Tova Gannana | Monday, June 5, 2023

Film Notes: Amarcord

Amarcord (1973) film notes by Tova Gannana for Greg Olson’s Life is a Feast: The Cinema of Federico Fellini at SIFF.

I remember,
those are pearls that were his eyes.

T. S. Elliot, The Wasteland.

Pearls come from the sea; primordial, they stir both memory and desire. In Amarcord (1973), the memory of a seaside town is told by many narrators. Interesting then that “A m'arcôrd” is Romagnol slang for “I remember.” Set in the 1930’s, the town celebrates together the end of winter by burning a witch doll on a pyre, disciplines the minority socialist party members at the police station, taunts the local prostitute Volpina (Josiane Tanzili) with lewd remarks, and educates the school children in catechism and avoiding sin. The townspeople live within ear shot; their conversations travel, they both help and turn one another in.

In place of a voice over, a popular cinema technique in the 1930’s, a man called The Lawyer (Luigi Rossi) speaks directly to the camera, reciting ancient facts about his town. Sometimes snow is thrown at him. We don’t see the perpetrators; we hear their jeers as they aim to interrupt him. He seems to be arguing a case. Yes, fascism has taken over with Il Duce as Prime Minister, but there is more to the day than the present. We also belong to the past with its fallen empires slipping into memory and lessons. Don’t give up on us yet, The Lawyer seems to be saying.

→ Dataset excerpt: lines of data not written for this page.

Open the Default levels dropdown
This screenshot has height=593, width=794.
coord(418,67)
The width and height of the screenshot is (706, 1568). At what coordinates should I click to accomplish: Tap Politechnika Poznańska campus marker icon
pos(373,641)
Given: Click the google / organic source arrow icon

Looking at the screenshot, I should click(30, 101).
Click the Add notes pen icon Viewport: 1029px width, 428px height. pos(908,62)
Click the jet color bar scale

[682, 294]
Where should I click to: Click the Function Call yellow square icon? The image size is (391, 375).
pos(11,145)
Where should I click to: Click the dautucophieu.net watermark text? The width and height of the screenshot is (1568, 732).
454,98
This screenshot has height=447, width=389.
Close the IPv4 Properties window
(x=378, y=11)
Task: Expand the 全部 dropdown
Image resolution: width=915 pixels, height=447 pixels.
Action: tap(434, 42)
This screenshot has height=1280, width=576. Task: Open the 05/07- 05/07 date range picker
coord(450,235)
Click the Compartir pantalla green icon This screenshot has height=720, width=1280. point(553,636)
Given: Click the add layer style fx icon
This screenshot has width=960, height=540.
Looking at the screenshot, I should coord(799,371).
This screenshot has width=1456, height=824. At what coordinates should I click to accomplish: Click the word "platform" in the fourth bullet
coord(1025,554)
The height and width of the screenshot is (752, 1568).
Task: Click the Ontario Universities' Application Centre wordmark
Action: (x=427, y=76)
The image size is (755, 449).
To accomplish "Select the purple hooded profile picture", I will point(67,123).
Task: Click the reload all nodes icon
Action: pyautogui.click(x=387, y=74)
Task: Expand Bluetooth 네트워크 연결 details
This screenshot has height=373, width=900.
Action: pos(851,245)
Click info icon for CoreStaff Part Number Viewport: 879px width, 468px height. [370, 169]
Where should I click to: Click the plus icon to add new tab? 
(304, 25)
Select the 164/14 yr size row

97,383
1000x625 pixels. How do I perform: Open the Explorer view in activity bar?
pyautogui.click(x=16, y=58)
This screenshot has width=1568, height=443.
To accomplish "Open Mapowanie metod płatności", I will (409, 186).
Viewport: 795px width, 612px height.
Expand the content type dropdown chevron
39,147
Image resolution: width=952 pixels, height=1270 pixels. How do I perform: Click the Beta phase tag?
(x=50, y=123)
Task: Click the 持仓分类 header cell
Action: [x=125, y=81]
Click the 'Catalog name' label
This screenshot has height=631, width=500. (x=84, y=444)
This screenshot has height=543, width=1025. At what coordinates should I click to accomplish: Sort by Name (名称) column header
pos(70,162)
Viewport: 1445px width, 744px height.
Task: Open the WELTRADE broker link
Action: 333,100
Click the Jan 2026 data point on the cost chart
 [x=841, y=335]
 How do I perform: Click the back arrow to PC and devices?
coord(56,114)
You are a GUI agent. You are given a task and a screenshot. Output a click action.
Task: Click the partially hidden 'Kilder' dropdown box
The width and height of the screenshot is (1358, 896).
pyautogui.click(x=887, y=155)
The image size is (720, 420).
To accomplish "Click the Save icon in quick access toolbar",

The film goes around like the calendar, beginning at the end of winter as puffballs float through the air and closing with the first snowfall. One family slowly emerges from the crowd. They are shown separately and then together, three generations breaking bread in their cramped kitchen. Titta (Bruno Zanin), a fair haired teen, causes heartache and worry for his parents Miranda (Pupella Maggio) and Aurelio (Armando Brancia) who are socialists. One night Aurelio is taken to the police station and made to drink castor oil by fascist party members. Miranda waits anxiously for Aurelio outside their gate, a shawl hanging from her shoulders. Amarcord shifts from comedy to tragedy like storm clouds brewing on the horizon. Like a bad memory the changing winds cast a fog over the last part of the film. One morning Titta’s younger brother walks to school through the mist. A truck passes him; a family is being transported. Who is the family in the truck and what is their fate becomes a historical question.

Amarcord travels between memories both personal and national. Titta’s family vacations in the country. They bring along Titta’s Uncle Teo (Ciccio Ingrassia), a resident of a psychiatric hospital. After lunch while the others are resting, Teo climbs a tall tree. He won’t come down. He cries to the heavens. “I want a woman,” he shouts. The leafy branches shake. Teo throws rocks on the people below. They are a family in crisis.

On a sea made of cellophane, the townspeople row out to greet the Rex, a cruise liner resembling the Titanic. The Rex, a symbol of hope, is strung in lights and sways above them. Teo and the Rex are related. They are unreachable. The Rex sails on. No one boards. Teo returns to the hospital with the doctors who have come to retrieve him. His family cannot change his situation. Miranda falls deathly ill not only because of the stress of her family but because a sickness has befallen her town and country, the continent and our world.

There are certainties we can be sure of, the sun setting and rising. Once we could be sure of seasons, flowers blooming after spring rains, not in the middle of winter. A m'arcôrd, I remember, the blue numbers tattooed on the arms of the elderly at my synagogue in Minnesota. Fellini made a personal film about his memory of growing up in the 1930’s in a seaside town. With this act he gives room for us to walk out into the daylight or starry night with the refrain, I remember too.